V. A. Snyder and R. D. Miller2

ABSTRACT

A better understanding of the nature of tensile failure in unsaturated soils is important if adequate theories explaining the behavior of soils under tillage or during processes such as frost heaving are to be developed. In this paper, the problem of tensile failure of uncemented soils is formulated by combining Aitchison's extension of the classic Haines-Fisher model of capillary cohesion with Griffith's theory of the fracture of cracked elastic solids. Results suggest that once air intrusion has initiated desaturation, the maximum tensile strength which can be expected is about half the gauge pressure of the pore water.
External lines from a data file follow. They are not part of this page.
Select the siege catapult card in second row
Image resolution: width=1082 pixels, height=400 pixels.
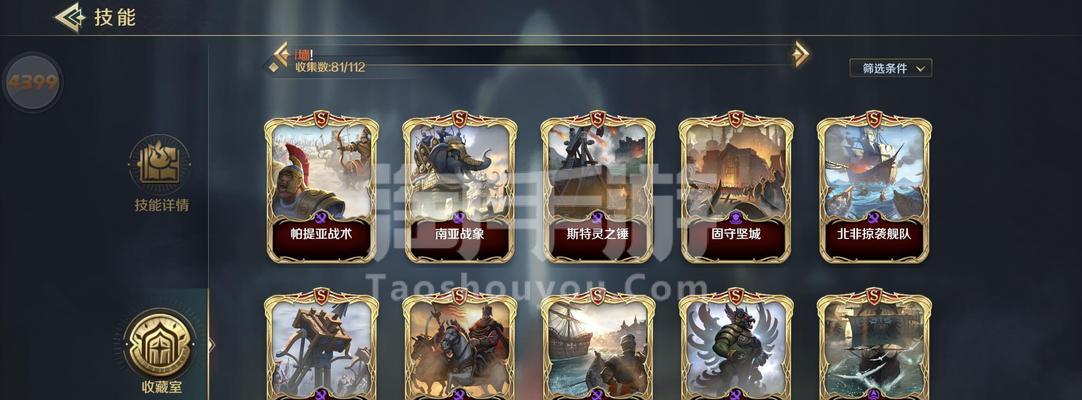[x=322, y=345]
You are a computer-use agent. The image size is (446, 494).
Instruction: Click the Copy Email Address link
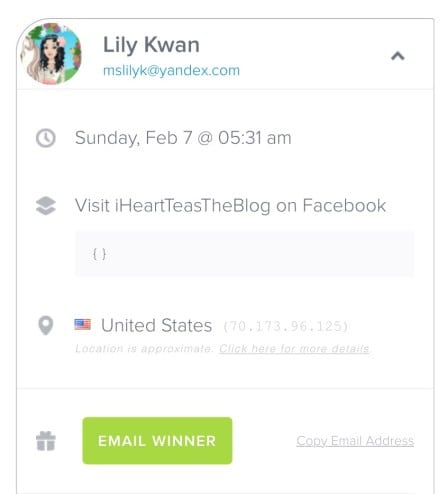click(x=355, y=441)
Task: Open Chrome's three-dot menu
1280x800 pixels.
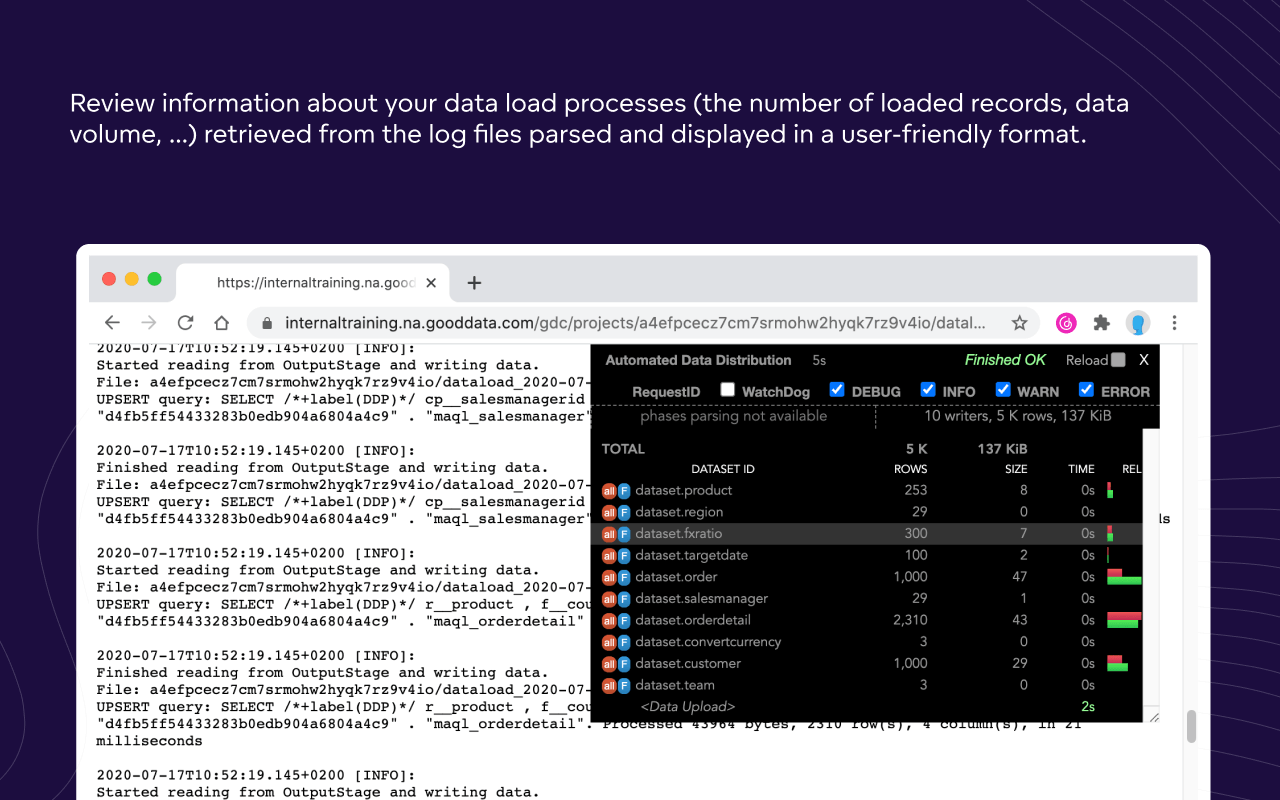Action: pos(1174,323)
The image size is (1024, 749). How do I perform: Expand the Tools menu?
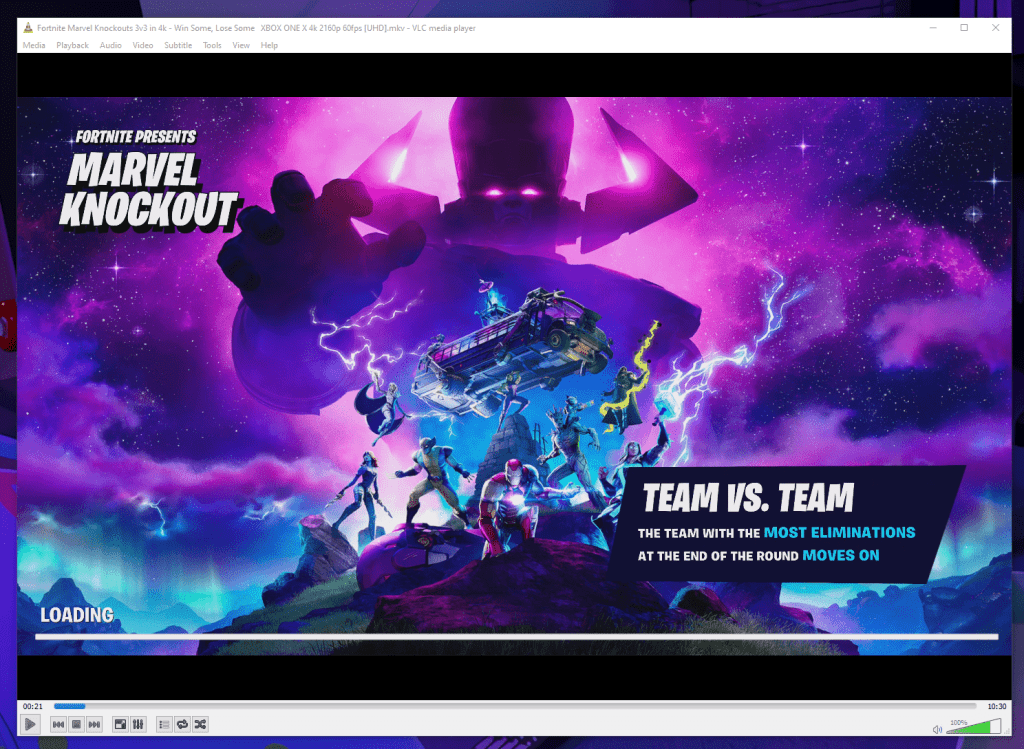point(212,45)
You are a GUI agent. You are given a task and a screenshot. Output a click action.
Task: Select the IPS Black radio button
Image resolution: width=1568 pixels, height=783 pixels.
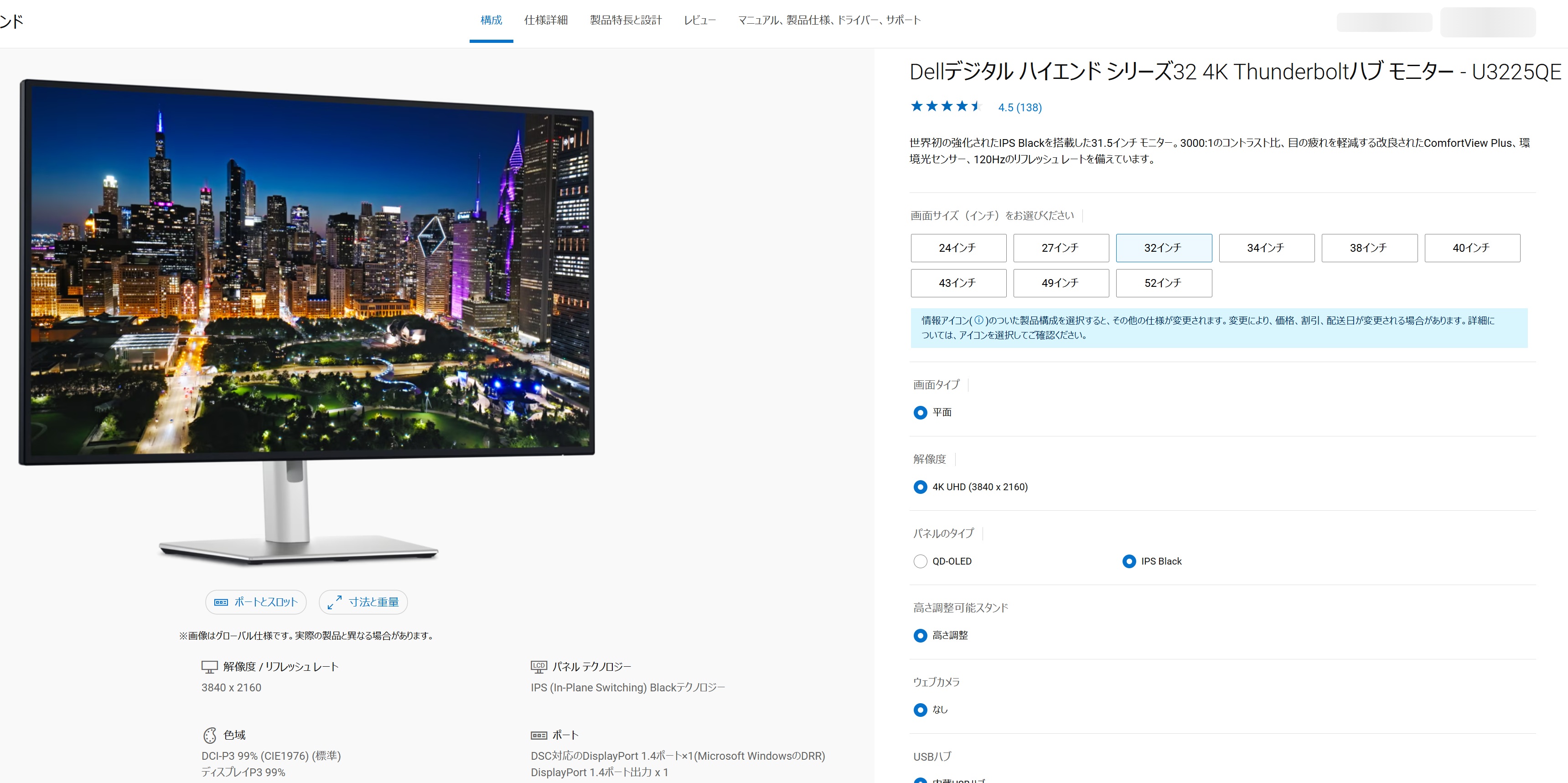[1128, 561]
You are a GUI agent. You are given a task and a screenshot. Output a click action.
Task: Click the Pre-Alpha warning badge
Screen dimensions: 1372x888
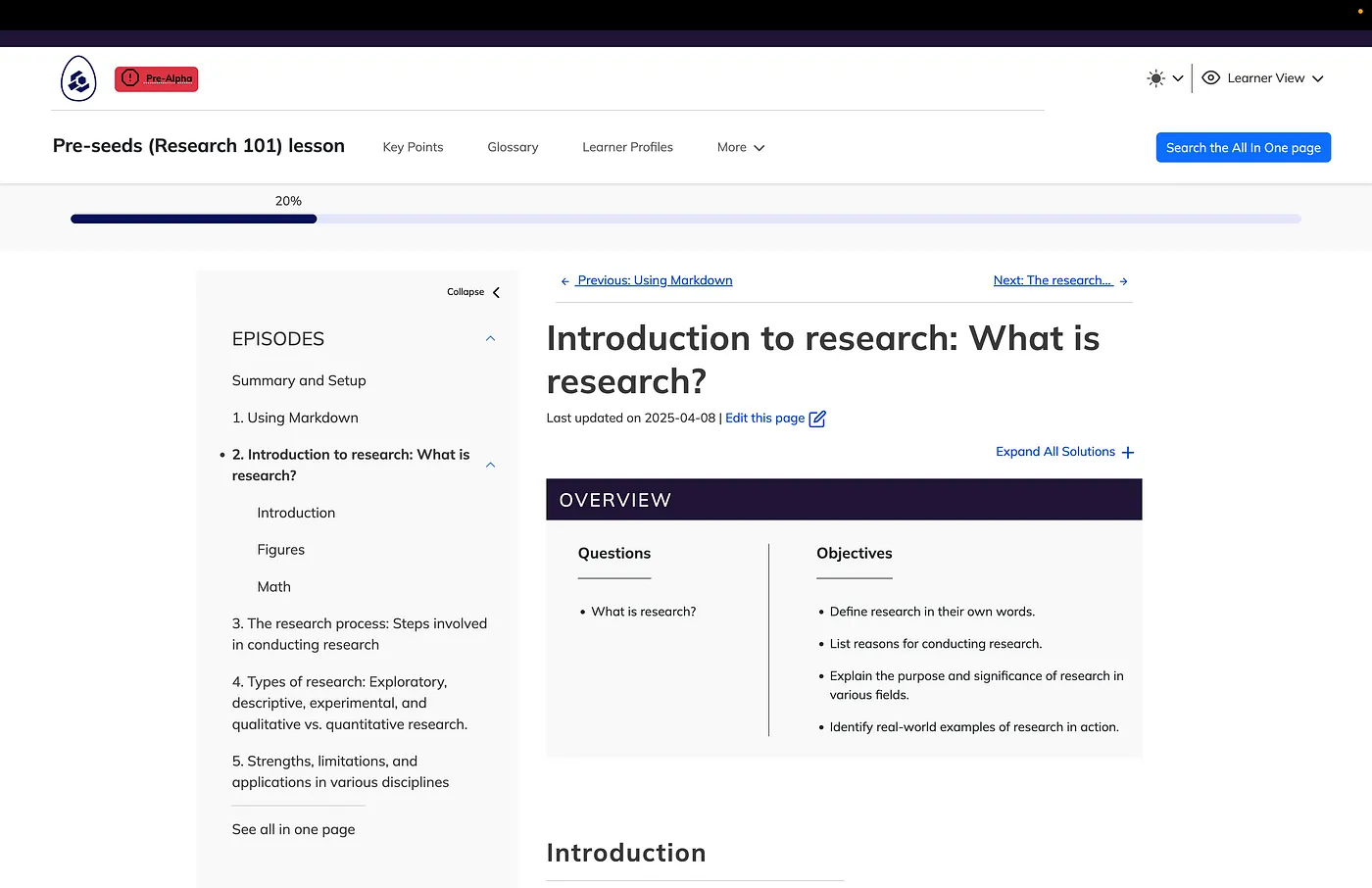(x=156, y=78)
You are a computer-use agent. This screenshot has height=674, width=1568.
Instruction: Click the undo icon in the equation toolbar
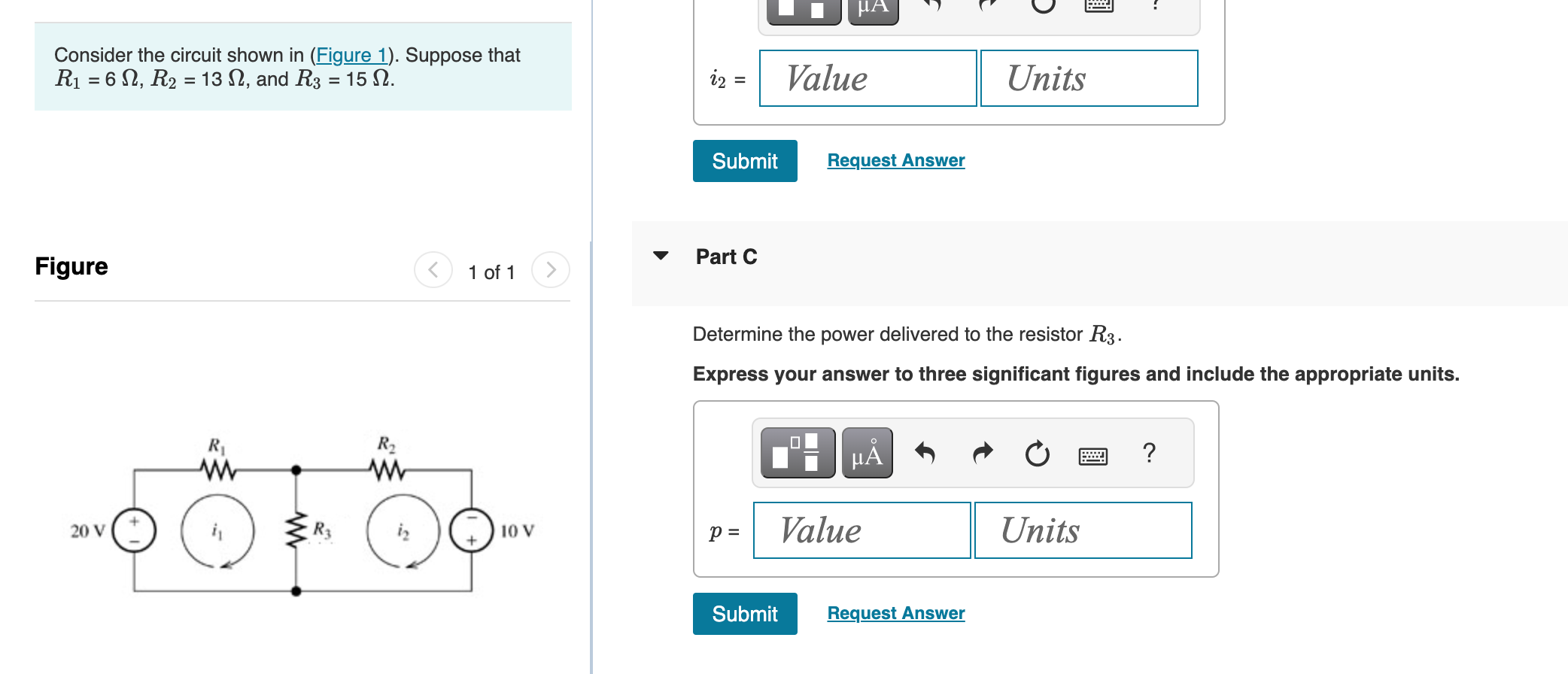point(926,452)
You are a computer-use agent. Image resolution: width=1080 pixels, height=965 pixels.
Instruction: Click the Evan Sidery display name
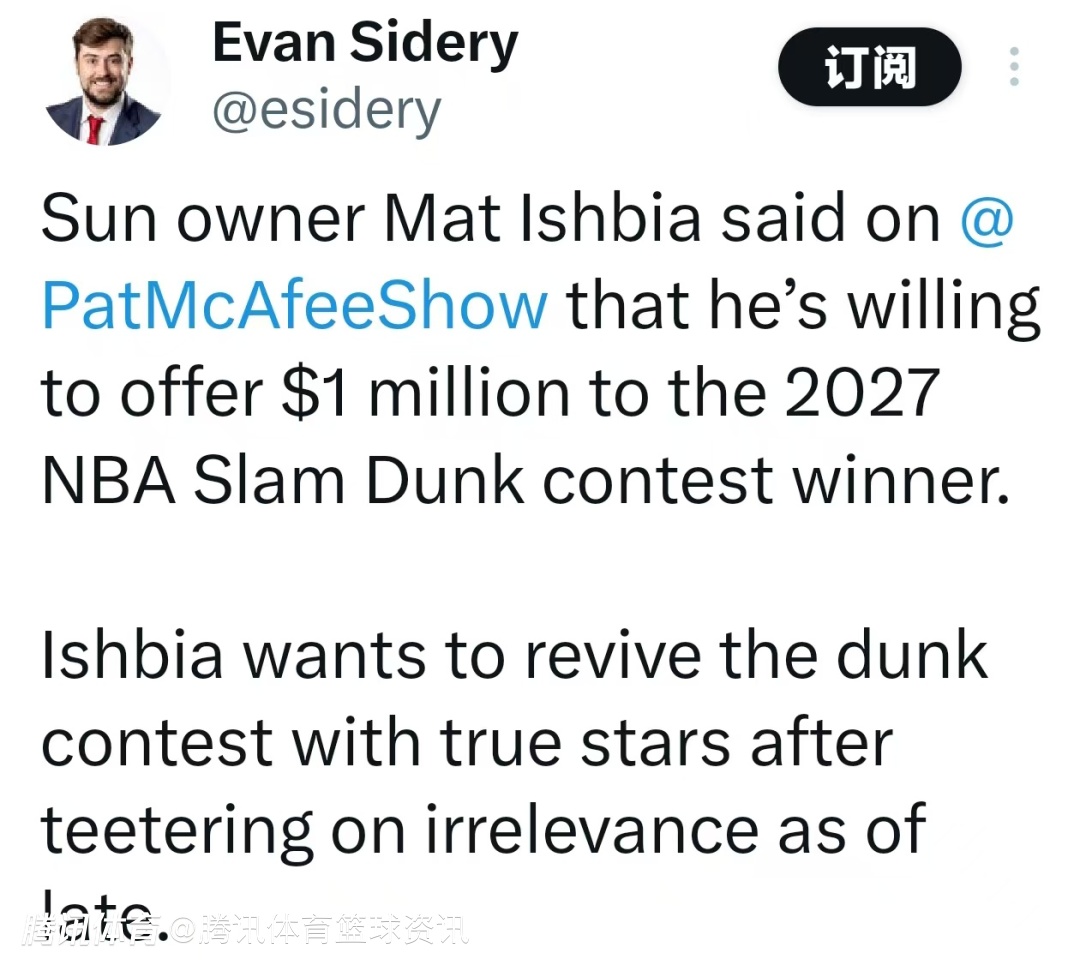[x=365, y=44]
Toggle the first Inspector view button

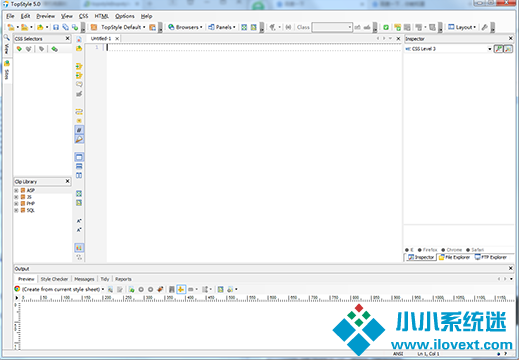tap(498, 49)
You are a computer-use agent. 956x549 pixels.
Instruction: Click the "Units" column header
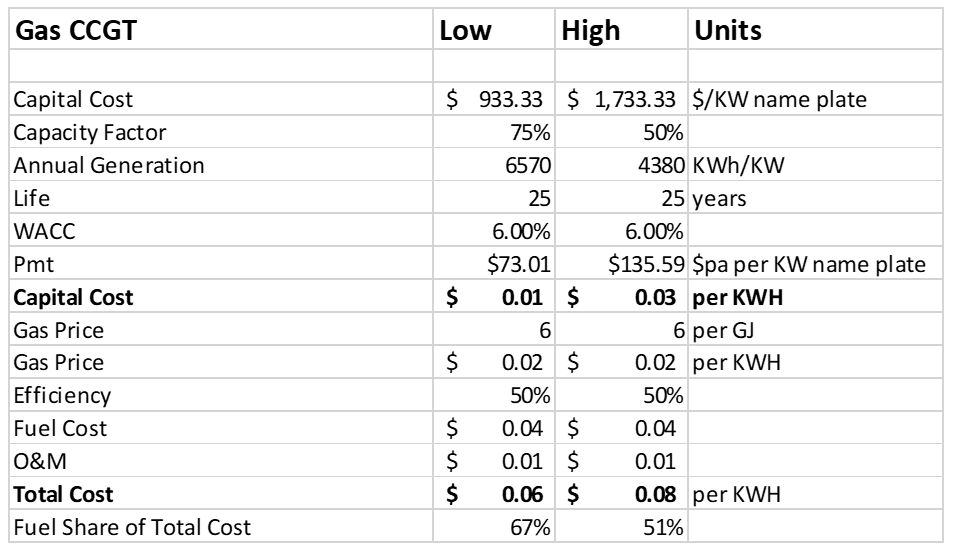(x=728, y=32)
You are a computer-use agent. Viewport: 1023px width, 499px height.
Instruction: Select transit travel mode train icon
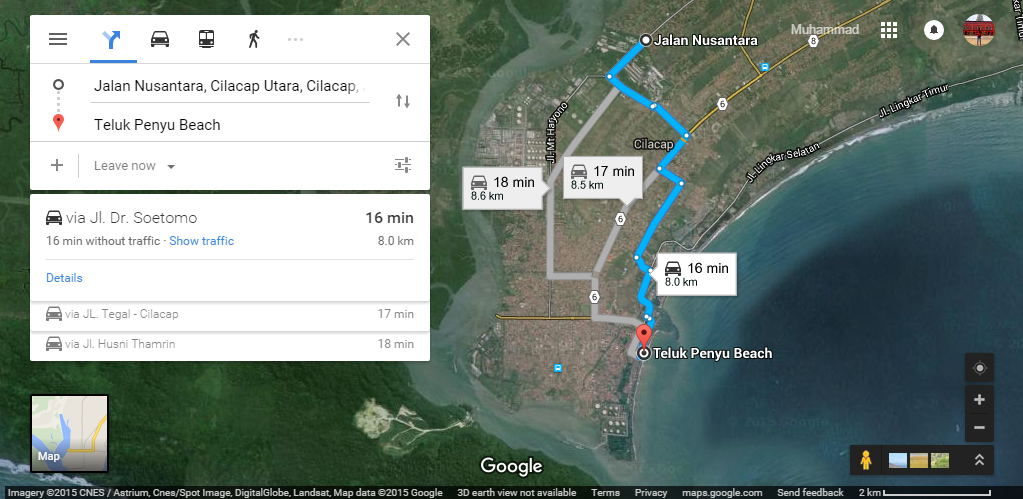coord(207,39)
Effects of grain size on tensile strengths of moist soils are actually manifested through their effects on drying characteristic curves as demonstrated by similitude analysis. A parameter, {chi}, used to estimate tensil strength as a function of pore water pressure, is a function of the degree of pore saturation hardly influenced by the actual shapes of the drying characteristic curves. Results are presumably applicable to various analogues, including the initiation of ice-filled cracks (ice-lenses) in air-free soils during the process of frost heaving.


NOTES

1 Contribution of the Department of Agronomy, Cornell University, Ithaca, New York. Supported in part by NSF Grant ENG-77-17004.

2 Assistant Professor and Professor of Soil Science, respectively, Department of Agronomy, Cornell University, Ithaca, New York.